For­mi­dable Oli­via Col­man ! Et la décou­verte de Micheal Ward qui lui donne une belle réplique. Le film est d’une déli­ca­tesse excep­tion­nelle. Toutes les nuances des dif­fi­cul­tés psy­cho­lo­giques et des sen­ti­ments qui tra­versent cette magni­fique his­toire sont por­tées par des jeux d’acteur d’une grande sub­ti­li­té. L’émotion dans ce qu’elle a de meilleur est au ren­dez-vous et on s’attache ou l’on réagit à tous les per­son­nages secon­daires. C’est une réus­site com­plète qui se déploie dans une nar­ra­tion ample et déli­cate, où rien n’est oublié des pro­blèmes de fond per­son­nels comme du contexte socié­tal en fili­grane de l’intrigue prin­ci­pale. Une pein­ture humaine extrê­me­ment émou­vante, qui touche à l’universel au sein du micro­cosme un peu sur­an­né d’un petit ciné­ma de sta­tion bal­néaire tra­ver­sé par la houle des espé­rances et des dés­illu­sions et ados­sé à la rédemp­tion des images.


La syndicaliste

Réa­li­sa­teur : Jean-Paul Salo­mé – 2 h 01

Excellent, tout à fait excellent.

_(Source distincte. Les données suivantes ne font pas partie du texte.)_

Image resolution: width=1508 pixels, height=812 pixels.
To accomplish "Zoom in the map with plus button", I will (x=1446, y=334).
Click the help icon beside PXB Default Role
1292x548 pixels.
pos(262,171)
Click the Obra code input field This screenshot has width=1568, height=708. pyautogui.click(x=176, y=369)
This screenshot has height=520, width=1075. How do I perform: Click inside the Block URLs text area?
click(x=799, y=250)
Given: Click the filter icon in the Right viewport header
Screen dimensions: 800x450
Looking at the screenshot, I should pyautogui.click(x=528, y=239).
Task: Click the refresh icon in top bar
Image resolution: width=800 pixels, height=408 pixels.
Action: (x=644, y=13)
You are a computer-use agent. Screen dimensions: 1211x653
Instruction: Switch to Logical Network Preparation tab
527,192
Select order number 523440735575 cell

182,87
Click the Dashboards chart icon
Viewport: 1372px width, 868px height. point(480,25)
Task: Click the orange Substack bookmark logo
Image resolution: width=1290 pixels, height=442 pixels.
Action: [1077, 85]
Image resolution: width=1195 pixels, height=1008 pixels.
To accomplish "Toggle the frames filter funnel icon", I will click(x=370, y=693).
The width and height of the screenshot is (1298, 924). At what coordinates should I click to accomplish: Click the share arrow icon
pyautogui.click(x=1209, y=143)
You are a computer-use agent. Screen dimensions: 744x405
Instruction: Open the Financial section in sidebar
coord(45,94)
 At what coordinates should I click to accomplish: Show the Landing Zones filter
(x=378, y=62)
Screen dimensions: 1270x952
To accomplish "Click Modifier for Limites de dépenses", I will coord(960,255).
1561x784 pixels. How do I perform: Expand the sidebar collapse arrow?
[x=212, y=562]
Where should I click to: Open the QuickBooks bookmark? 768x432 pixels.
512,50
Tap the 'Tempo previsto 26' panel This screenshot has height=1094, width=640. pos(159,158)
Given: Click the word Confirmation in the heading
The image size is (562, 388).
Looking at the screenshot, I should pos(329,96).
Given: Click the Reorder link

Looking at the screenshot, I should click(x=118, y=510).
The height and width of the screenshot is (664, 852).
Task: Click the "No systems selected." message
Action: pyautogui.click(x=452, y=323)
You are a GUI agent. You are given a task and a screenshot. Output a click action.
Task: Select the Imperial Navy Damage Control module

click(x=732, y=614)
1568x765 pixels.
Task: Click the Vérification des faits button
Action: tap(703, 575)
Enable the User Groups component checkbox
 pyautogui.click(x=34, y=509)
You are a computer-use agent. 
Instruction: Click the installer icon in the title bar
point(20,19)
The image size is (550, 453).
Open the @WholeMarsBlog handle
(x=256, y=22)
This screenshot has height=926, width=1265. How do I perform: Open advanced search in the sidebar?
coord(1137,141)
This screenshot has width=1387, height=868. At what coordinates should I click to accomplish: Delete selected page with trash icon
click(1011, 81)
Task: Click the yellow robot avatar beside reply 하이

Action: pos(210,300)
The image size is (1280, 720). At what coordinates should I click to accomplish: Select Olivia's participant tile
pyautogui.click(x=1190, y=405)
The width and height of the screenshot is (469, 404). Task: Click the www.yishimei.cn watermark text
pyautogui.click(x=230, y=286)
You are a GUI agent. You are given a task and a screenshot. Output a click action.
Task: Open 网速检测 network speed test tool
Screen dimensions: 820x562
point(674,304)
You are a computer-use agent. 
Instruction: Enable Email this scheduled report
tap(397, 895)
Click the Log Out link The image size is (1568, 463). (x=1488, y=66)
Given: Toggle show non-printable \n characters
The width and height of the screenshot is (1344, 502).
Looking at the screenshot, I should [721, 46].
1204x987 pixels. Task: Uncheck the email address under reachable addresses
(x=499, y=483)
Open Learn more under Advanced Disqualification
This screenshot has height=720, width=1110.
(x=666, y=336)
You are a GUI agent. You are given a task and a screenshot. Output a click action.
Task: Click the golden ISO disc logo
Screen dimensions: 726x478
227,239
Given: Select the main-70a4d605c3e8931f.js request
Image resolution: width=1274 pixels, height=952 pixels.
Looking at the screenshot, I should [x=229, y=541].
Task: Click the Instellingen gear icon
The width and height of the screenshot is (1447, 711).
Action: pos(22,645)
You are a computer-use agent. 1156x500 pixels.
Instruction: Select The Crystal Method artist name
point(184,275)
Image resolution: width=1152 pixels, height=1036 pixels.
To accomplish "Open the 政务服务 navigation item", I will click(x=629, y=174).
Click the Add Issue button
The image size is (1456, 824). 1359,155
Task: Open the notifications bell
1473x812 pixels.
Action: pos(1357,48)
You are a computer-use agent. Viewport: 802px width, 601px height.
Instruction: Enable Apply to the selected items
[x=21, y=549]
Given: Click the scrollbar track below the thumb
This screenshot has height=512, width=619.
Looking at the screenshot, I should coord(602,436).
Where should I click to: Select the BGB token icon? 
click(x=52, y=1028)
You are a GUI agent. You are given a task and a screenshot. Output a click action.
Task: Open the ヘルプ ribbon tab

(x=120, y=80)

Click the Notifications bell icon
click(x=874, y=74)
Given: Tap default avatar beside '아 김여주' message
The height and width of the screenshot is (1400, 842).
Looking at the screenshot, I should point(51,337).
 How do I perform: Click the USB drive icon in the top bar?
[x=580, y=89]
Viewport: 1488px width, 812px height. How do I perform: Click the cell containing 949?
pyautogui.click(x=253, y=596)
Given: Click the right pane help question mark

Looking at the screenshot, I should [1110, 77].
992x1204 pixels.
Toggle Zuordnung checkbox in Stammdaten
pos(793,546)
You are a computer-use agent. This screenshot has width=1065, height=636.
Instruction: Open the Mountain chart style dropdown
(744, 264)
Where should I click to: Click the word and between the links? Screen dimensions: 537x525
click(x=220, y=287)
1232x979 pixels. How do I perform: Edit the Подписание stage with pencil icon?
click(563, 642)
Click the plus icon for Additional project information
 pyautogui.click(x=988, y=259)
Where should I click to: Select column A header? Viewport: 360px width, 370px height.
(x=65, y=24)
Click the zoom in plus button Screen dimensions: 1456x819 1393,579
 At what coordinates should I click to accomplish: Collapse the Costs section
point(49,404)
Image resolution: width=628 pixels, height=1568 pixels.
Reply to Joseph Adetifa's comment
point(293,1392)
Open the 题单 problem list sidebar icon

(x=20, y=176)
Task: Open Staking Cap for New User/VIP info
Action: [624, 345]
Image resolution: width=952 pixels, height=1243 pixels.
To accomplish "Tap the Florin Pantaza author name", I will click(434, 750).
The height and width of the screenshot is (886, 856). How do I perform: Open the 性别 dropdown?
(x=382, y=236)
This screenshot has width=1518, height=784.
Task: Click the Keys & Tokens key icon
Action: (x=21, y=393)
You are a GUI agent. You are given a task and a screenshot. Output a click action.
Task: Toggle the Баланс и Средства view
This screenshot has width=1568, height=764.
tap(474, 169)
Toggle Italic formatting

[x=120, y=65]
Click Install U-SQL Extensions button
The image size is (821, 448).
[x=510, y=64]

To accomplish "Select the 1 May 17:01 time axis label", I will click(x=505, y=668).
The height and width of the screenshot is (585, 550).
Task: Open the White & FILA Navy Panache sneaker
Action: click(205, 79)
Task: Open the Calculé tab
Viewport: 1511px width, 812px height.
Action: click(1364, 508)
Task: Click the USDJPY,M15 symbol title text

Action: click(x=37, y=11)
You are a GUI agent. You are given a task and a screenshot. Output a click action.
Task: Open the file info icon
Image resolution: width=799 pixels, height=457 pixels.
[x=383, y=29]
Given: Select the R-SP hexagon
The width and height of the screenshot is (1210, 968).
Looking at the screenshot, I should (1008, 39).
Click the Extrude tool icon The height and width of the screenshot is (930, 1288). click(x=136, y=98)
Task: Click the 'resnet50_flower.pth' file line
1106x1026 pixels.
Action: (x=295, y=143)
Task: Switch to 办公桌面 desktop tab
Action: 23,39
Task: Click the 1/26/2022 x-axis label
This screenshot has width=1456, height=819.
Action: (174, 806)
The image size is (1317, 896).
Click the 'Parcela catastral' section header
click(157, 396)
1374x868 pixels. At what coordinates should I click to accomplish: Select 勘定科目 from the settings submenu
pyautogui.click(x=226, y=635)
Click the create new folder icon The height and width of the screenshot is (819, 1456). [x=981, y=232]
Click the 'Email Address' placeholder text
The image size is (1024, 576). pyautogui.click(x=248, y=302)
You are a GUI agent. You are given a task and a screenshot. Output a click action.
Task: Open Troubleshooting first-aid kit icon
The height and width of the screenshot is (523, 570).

Par­fait même d’une cer­taine façon. L’affaire est pré­sen­tée et sui­vie avec une clar­té, une rigueur, une pré­ci­sion abso­lues. Les acteurs sont tous très bien, Pierre Dela­don­champs et Gré­go­ry Gade­bois exac­te­ment à leur place et Hup­pert impec­cable, mieux même, dans ses rigi­di­tés obli­gées et ses replis ambi­gus. À côté, autour, les seconds rôles, Chris­tian Hecq mon­té sur res­sorts, Yvan Attal tel qu’en lui-même on le devine et Mari­na Foïs toute d’intériorité peut-être inquié­tante, s’imposent avec force. L’évidence du souffle qui porte le spec­tacle dis­suade presque le com­men­taire tant il suf­fit de dire que c’est de bout en bout passionnant.


The Fabelmans

Réa­li­sa­teur : Ste­ven Spiel­berg – 2 h 31

Mer­veilleux ! Inven­tif, riche, varié, tou­chant, pro­fond dans tous ses aspects nar­ra­tifs, sa gale­rie de per­son­nages, les péri­pé­ties de la décou­verte crain­tive, éblouie et mena­çante du monde au long d’une enfance illu­mi­née de cha­leur et d’une ado­les­cence dou­lou­reu­se­ment affron­tée à la com­plexi­té des sen­ti­ments, à la bru­ta­li­té et à la vio­lence des autres, aux éton­ne­ments et aux impasses des atti­rances. Où s’impose la per­sis­tance d’une voca­tion juvé­nile qui va vers son des­tin au milieu des vicis­si­tudes engen­drées par les déchi­re­ments affec­tifs des parents.
La flèche du récit vole et se plante en plein cœur.